Go through the records and copy each line where the word "logo" occurs.
--- Material for this task Enclosed Below ---
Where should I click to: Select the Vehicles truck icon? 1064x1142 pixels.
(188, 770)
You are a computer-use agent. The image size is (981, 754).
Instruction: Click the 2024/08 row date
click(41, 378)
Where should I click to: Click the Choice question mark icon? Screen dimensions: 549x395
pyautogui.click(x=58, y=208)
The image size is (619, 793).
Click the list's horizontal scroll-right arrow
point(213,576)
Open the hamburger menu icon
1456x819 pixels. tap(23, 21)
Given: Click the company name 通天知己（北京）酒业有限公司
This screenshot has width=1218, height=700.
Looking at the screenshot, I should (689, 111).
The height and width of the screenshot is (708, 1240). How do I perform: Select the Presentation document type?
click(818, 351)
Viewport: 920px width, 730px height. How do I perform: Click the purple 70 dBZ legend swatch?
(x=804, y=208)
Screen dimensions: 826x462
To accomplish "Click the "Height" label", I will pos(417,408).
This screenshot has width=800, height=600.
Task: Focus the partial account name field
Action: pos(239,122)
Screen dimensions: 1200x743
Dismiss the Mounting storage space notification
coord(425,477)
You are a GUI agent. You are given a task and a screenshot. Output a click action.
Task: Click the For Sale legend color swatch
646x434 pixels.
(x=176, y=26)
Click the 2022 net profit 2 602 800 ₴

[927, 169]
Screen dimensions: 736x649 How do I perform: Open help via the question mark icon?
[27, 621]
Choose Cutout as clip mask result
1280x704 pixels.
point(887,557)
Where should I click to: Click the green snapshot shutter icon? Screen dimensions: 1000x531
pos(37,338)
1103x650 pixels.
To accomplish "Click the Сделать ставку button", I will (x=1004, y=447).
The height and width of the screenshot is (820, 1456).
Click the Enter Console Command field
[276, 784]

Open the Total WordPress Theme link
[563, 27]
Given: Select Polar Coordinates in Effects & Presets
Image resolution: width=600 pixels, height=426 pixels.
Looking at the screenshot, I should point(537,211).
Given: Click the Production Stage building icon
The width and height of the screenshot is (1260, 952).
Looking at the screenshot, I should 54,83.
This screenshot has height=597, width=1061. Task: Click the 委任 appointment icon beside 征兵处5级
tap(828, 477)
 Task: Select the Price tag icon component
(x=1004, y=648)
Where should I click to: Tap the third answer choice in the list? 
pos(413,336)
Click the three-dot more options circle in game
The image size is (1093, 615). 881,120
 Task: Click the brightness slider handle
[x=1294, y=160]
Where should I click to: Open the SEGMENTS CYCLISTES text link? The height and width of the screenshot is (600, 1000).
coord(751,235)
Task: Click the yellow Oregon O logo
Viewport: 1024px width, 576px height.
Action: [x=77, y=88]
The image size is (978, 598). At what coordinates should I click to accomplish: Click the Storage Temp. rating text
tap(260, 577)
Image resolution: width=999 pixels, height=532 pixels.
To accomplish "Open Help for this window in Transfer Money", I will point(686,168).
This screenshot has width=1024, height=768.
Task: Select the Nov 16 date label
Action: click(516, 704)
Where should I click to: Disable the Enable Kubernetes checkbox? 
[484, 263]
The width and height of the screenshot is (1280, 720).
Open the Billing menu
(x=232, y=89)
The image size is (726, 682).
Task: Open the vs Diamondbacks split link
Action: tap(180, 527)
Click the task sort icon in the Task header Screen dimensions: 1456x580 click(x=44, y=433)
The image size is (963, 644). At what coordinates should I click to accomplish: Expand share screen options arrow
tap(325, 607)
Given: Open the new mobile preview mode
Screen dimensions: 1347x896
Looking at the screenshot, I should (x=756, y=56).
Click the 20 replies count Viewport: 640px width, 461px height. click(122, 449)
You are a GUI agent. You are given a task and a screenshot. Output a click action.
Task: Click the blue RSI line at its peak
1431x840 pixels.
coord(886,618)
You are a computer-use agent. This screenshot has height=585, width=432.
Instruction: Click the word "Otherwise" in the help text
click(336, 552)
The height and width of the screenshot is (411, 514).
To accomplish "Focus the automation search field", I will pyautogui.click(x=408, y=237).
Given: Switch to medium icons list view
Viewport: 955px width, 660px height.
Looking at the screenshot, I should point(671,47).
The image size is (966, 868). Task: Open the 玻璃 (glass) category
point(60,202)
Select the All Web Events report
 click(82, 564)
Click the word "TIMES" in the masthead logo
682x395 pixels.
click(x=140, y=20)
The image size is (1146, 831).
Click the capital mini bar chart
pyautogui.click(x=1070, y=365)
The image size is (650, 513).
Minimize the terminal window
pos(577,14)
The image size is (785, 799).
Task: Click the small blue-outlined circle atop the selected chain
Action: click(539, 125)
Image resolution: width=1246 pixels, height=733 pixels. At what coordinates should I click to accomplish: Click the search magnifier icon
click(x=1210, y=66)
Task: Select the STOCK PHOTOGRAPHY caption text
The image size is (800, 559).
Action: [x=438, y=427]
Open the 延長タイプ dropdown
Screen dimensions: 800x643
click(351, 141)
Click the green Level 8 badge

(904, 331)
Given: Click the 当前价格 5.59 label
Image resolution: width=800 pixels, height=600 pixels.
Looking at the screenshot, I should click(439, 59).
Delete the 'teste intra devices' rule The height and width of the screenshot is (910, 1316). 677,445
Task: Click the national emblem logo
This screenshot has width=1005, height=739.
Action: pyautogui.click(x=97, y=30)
--- End of Enclosed Material for this task ---
### [Result of the exercise]
Task: Click the yellow Oregon O logo
Click the word "TIMES" in the masthead logo
Task: Click the national emblem logo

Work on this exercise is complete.